When you have to believe something in order to get into heaven, and you will spend all of in hell if you don’t believe it or if you believe anything else, at some point you stop asking questions. You have to, if you don’t want to go to hell.
It is as though you are standing in a room, and at the other end of that room is the gate to hell. You arm is outstretched, and in your hand is the key to that gate. Every question asked and answered by scientific inquiry is a step that takes you closer to that gate. Ask one question, and you take a step closer. Answer another one and you take another step. Keep asking and you’re walking across the room. Before you know it, the key is in the lock, and one more question may turn the key.
But not only must you stop asking questions, but you must stop others from asking questions if you believe in a “designer” that punishes entire cities and entire nations for tolerating disbelief.
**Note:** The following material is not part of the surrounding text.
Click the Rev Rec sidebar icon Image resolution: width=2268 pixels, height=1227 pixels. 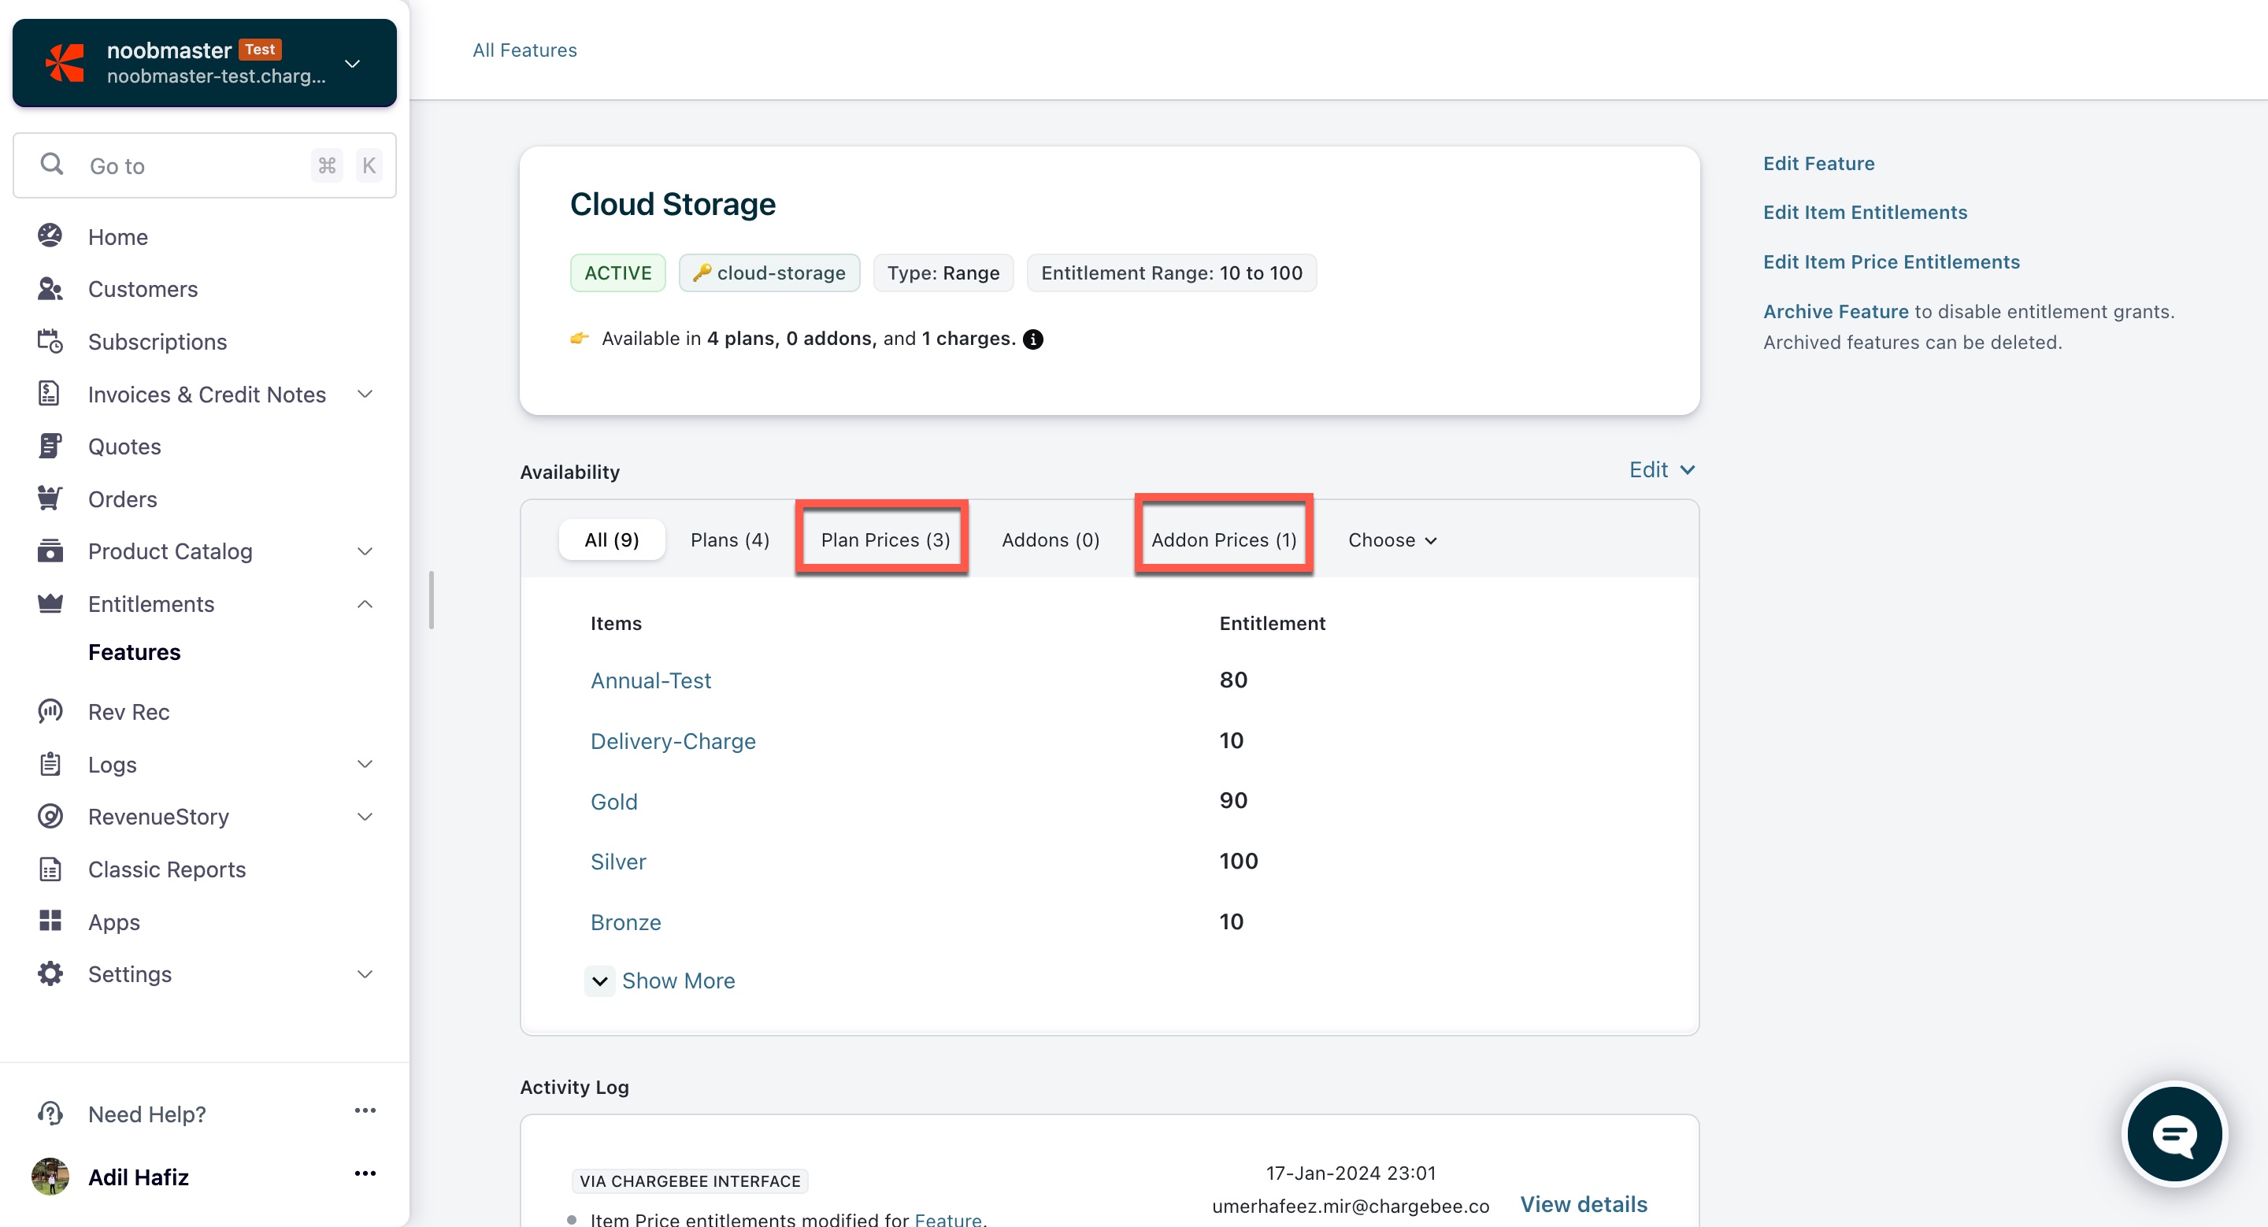click(x=50, y=711)

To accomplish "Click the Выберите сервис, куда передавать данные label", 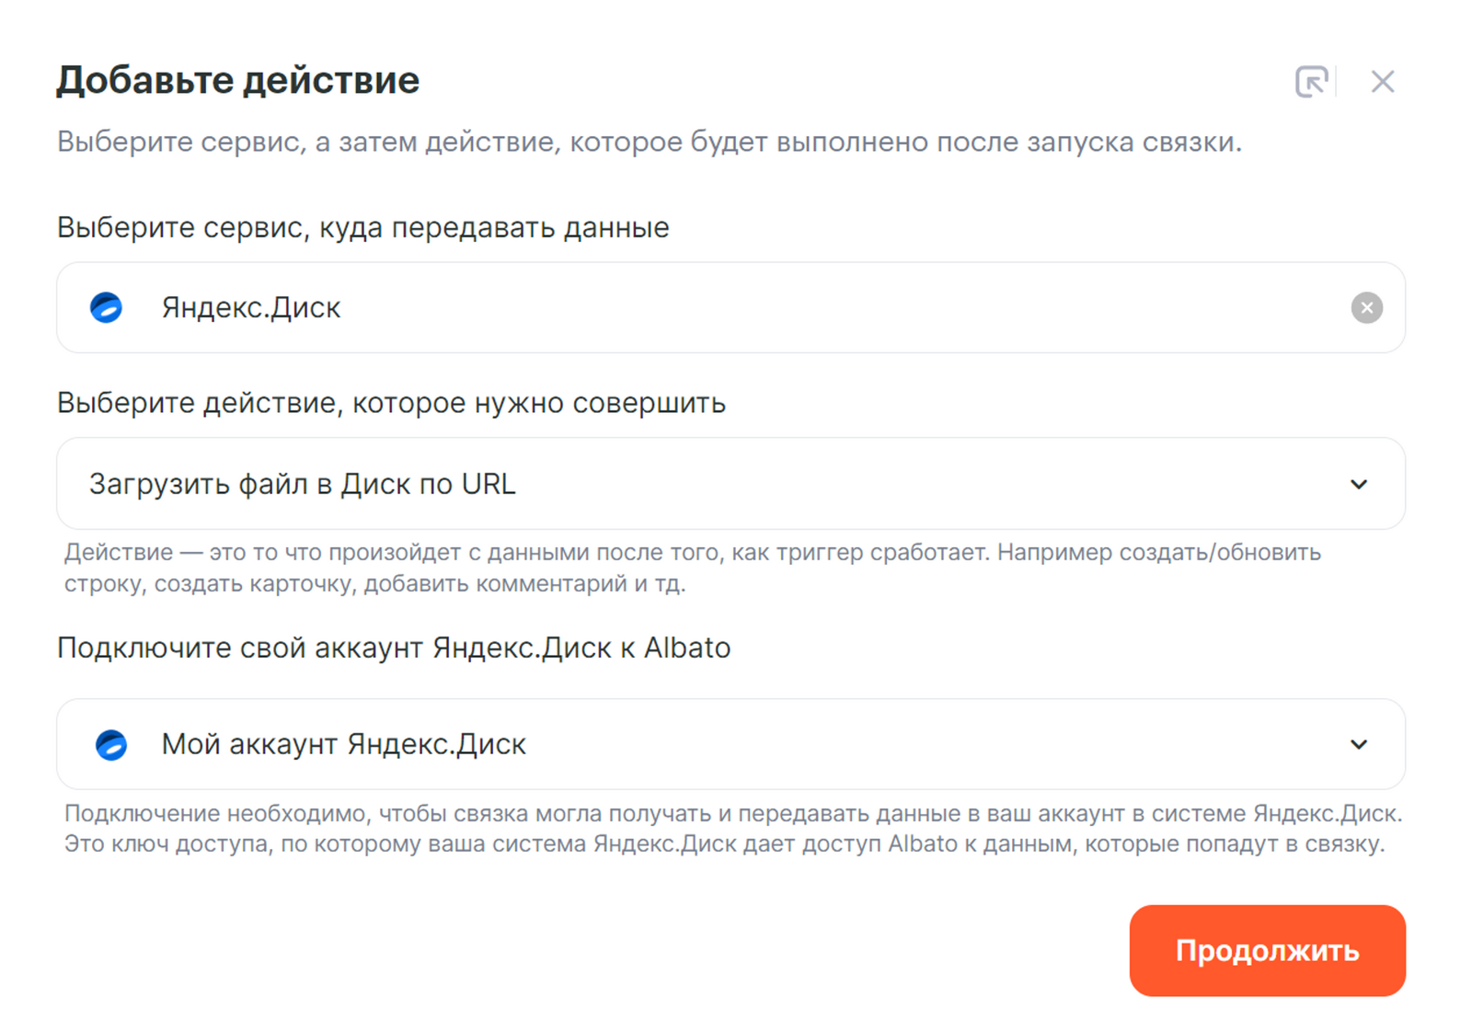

Because every step they take, every inquiry, every question asked takes them towards that gate that must stay locked, not just to keep out what’s on the other side, but because if the gate is ever opened, only one thing can be worse than what it unleashes, and that’s if it unleashes nothing at all.
At least if the very foundations of your reality depends on that gate staying closed and what you say is on the other side of it staying what you say it is and where you say it is.
You have to stop asking questions, which means you have to stop thinking, even if that means you end up ignoring broad swaths of history, not knowing whether the earth is round, and—ironically enough, considering the comparisons above—becoming an apologist for the Inquisition.